Can you find an angle with just 1+i ?

9. Sep 24, 2007

learningphysics

yes, you can. arctan(1/1). Draw the point on the complex plane... the x-coordinate is the real... y-coordinate is the complex part... what angle does the line from the origin to the point make with the positive x-axis...

That's the angle you need.

10. Sep 24, 2007

HallsofIvy

Staff Emeritus
No, for any complex number, both r and $\theta$ are both given. Your original question was about r only, that's why nothing was said about $\theta$.

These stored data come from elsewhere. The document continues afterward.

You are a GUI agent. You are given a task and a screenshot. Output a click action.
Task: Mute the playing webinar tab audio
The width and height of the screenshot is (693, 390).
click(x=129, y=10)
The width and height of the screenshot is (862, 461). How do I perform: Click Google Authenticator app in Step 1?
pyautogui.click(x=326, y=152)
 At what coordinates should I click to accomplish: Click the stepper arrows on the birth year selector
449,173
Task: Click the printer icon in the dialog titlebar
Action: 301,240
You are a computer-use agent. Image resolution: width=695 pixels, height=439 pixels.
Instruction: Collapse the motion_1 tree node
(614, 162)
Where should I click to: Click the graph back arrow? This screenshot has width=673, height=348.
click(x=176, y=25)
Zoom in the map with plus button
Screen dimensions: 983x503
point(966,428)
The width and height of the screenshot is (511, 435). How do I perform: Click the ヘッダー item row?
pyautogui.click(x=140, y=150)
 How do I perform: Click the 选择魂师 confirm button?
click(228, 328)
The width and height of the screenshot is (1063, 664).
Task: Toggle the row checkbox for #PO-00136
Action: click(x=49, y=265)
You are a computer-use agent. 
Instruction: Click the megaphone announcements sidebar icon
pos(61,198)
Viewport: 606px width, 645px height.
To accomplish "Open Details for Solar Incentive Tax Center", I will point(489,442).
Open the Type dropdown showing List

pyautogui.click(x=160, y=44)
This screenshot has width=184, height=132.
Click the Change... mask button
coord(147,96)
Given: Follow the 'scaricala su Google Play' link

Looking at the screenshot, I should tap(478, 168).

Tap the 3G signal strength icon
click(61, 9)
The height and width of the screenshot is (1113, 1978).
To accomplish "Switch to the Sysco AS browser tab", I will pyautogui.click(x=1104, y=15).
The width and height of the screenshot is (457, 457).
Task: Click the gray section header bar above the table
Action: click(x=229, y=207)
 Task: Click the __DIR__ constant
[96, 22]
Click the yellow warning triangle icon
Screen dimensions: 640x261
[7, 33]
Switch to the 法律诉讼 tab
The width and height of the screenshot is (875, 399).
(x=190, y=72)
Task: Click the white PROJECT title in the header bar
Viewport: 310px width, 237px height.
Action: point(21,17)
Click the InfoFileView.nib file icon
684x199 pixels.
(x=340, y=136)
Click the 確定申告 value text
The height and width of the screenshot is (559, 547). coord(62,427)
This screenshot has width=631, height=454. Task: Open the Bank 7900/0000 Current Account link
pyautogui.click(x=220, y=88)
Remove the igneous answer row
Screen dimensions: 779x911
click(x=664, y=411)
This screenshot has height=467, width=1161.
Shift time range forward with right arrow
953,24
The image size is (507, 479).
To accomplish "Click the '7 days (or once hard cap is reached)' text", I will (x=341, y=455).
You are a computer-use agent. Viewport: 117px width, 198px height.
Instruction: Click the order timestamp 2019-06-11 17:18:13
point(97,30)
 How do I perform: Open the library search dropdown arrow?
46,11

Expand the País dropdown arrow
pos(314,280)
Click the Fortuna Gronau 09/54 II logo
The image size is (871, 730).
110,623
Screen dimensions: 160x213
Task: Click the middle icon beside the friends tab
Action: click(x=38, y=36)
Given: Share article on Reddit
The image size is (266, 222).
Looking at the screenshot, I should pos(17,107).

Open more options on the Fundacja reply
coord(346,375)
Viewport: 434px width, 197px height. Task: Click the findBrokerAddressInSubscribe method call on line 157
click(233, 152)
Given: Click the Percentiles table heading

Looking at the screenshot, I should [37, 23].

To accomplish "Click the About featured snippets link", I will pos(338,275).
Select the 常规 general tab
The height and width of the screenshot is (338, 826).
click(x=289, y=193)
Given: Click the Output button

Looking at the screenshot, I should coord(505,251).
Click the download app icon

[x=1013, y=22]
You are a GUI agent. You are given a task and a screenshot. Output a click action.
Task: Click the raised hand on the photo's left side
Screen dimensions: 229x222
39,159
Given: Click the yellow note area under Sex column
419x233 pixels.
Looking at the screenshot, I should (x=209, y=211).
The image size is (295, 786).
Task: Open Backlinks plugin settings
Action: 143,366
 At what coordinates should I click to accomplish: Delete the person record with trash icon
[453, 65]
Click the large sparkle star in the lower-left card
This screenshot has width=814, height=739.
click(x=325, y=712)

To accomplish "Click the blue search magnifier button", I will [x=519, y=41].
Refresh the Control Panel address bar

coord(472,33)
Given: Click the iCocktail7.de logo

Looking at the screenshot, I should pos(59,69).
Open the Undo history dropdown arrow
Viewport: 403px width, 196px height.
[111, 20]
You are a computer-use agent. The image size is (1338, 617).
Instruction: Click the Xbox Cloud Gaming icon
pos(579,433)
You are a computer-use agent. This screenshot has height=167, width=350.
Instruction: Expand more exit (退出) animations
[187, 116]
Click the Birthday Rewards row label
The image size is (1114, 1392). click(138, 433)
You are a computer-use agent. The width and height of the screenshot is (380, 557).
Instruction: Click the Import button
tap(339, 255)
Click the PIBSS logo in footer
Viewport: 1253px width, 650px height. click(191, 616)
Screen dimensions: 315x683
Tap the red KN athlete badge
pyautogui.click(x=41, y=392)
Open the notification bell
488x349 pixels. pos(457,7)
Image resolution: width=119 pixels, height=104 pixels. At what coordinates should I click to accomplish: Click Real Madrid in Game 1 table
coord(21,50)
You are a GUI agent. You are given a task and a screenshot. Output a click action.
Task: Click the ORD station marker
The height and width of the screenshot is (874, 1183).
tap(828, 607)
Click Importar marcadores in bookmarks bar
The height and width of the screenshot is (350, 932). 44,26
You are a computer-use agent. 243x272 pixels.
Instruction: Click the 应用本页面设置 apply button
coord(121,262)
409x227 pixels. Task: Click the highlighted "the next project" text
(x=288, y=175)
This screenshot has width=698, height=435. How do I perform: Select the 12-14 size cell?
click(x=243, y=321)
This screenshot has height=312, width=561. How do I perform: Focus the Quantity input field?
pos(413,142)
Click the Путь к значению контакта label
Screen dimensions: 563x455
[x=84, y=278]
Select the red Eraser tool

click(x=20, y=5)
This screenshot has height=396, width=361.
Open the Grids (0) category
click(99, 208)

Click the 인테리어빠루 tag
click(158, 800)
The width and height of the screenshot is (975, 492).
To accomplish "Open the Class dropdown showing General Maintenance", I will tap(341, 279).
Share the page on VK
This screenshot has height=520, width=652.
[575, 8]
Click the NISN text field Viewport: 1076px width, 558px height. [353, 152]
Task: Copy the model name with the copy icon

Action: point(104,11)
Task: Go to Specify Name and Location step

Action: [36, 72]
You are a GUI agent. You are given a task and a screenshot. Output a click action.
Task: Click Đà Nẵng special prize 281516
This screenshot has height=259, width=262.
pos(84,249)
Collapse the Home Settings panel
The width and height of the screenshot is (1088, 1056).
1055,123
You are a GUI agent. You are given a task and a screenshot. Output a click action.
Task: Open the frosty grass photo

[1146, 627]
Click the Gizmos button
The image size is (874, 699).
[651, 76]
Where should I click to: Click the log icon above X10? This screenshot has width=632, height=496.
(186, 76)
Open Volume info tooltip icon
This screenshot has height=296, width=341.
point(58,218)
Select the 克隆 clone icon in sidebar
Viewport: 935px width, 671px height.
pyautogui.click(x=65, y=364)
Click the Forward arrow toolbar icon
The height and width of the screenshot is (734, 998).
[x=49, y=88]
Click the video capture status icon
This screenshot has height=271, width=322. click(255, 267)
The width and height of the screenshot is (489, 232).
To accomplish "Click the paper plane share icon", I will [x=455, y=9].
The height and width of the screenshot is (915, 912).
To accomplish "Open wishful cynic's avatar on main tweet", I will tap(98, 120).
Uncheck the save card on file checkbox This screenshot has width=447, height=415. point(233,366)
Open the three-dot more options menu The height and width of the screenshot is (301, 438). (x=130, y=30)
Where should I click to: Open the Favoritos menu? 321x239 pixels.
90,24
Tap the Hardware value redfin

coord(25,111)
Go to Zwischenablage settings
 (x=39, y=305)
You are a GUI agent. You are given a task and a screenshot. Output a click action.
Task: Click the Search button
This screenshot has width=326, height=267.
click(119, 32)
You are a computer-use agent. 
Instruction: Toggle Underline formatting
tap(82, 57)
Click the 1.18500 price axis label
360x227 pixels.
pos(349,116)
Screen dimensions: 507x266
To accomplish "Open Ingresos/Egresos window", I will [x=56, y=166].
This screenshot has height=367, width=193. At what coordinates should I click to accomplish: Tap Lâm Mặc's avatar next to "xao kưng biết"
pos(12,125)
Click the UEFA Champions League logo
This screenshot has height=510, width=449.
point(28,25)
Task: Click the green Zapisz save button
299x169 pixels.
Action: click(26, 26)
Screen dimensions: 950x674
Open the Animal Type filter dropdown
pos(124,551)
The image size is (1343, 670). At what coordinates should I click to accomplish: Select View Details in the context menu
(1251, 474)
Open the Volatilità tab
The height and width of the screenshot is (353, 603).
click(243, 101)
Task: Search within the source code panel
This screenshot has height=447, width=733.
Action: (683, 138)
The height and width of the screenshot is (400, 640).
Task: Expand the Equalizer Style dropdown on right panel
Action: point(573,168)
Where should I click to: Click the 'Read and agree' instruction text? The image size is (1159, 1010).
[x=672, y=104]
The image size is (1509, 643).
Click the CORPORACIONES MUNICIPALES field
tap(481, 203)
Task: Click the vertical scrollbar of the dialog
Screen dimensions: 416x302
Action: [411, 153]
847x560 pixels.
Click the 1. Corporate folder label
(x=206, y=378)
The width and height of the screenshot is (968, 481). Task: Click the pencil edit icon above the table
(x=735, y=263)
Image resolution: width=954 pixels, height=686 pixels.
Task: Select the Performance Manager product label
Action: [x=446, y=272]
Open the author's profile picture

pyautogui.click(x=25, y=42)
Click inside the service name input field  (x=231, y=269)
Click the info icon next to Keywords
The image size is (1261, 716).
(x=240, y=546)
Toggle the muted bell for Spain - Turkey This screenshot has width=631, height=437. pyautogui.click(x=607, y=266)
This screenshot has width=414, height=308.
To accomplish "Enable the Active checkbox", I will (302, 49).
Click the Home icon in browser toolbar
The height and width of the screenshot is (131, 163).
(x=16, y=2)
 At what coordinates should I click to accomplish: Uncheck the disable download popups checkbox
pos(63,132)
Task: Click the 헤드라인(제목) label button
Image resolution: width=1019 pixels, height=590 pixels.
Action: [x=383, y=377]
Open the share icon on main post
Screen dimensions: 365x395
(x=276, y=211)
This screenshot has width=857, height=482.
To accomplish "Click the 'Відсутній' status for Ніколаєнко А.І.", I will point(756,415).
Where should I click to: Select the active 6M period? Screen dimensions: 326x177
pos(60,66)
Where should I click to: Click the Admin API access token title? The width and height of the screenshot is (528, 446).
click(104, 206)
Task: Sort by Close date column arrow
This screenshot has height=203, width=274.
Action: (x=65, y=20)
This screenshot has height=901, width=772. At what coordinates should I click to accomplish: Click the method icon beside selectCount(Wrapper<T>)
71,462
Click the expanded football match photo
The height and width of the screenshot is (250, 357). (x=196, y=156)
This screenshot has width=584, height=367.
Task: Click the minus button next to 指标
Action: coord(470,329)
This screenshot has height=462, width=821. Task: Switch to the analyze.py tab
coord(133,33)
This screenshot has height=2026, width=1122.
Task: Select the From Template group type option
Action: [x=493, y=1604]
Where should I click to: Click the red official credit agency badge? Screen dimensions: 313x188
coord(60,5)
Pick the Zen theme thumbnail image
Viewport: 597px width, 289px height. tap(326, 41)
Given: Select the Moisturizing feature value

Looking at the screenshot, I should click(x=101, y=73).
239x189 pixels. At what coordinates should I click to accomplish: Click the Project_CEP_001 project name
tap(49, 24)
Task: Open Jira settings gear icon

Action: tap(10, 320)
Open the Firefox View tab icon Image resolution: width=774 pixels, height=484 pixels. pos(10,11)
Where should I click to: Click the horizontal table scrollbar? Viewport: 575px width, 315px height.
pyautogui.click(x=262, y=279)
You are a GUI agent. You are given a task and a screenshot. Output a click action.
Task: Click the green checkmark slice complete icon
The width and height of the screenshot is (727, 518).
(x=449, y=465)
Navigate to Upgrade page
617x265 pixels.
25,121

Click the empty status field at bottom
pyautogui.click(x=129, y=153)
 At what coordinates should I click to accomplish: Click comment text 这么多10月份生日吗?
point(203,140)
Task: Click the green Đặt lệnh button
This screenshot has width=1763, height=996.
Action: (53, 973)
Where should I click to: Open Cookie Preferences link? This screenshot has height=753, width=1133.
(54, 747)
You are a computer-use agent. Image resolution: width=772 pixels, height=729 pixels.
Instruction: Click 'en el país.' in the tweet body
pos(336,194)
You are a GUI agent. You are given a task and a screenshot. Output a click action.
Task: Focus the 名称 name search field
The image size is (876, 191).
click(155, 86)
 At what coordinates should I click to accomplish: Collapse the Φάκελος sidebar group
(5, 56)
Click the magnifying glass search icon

In the "complex plane" or Argand diagram, any complex number x+ iy can be associated with the point (x,y). $r (cos(\theta)+ i sin(\theta))= re^{i\theta}$ is just that point given in polar coordinates. Since $x^2+ y^2= r^2 cos^2(theta)+ r^2 sin^2(\theta)= r^2$, $r= \sqrt{x^2+ y^2}$. Since $y/x= r^2 sin^2(\theta)/[r^2 cos^2(\theta)= tan(\theta)$, $\theta= arctan(y/x)$.

In your first example, 1+i, $r= \sqrt{1^2+ 1^2}= \sqrt{2}$ and $\theta= arctan(1/1)= arctan(1)= \pi/4$.

In your second example, 1+ 4i, $r= \sqrt{1^2+ 4^2}= \sqrt{17}$ and $\theta= arctan(4/1)= arectan(4)= 1.3 radians approximately. Am puzzled by your saying "The phase of a complex number is [itex]z=re^{i\theta}$. Normally the "phase" is given as an angle. I would have thought the "phase" of the number $x+ iy= r e^{i\theta}$ would be just $\theta$.

11. Sep 24, 2007

Oblio

ahhh, 1 and 1 is a 45 degrees.

12. Sep 24, 2007

Oblio

when looking at a more complicated one like sqrt[2e] ^ -i(pi)/4
is the entire exponent my imaginery part?
and the base is real?

13. Sep 24, 2007

Oblio

when theyre like this, all hope of visualizing it is gone.

14. Sep 24, 2007

learningphysics

The e is inside the square root?

15. Sep 24, 2007

Oblio

hmm
the books a little iffy..

I'll say no its not actually.

16. Sep 24, 2007

Proggle

They're very easy to visualize, it's just like a point in the plane described in polar coordinates.

In your last example, sqrt(2) is the distance from the origin to the point in the plane and -pi/4 is the angle (in radians) starting from the real axis (or the x axis in the analogy).

17. Sep 24, 2007

learningphysics

Then it shouldn't be hard to visualize... r = sqrt(2). theta = -pi/4

18. Sep 24, 2007

Oblio

lol yeah but its sqrt[2] multiplied by e and raised to -i(pi)/4 ! :P

Am I correct in saying the exponent is imaginery?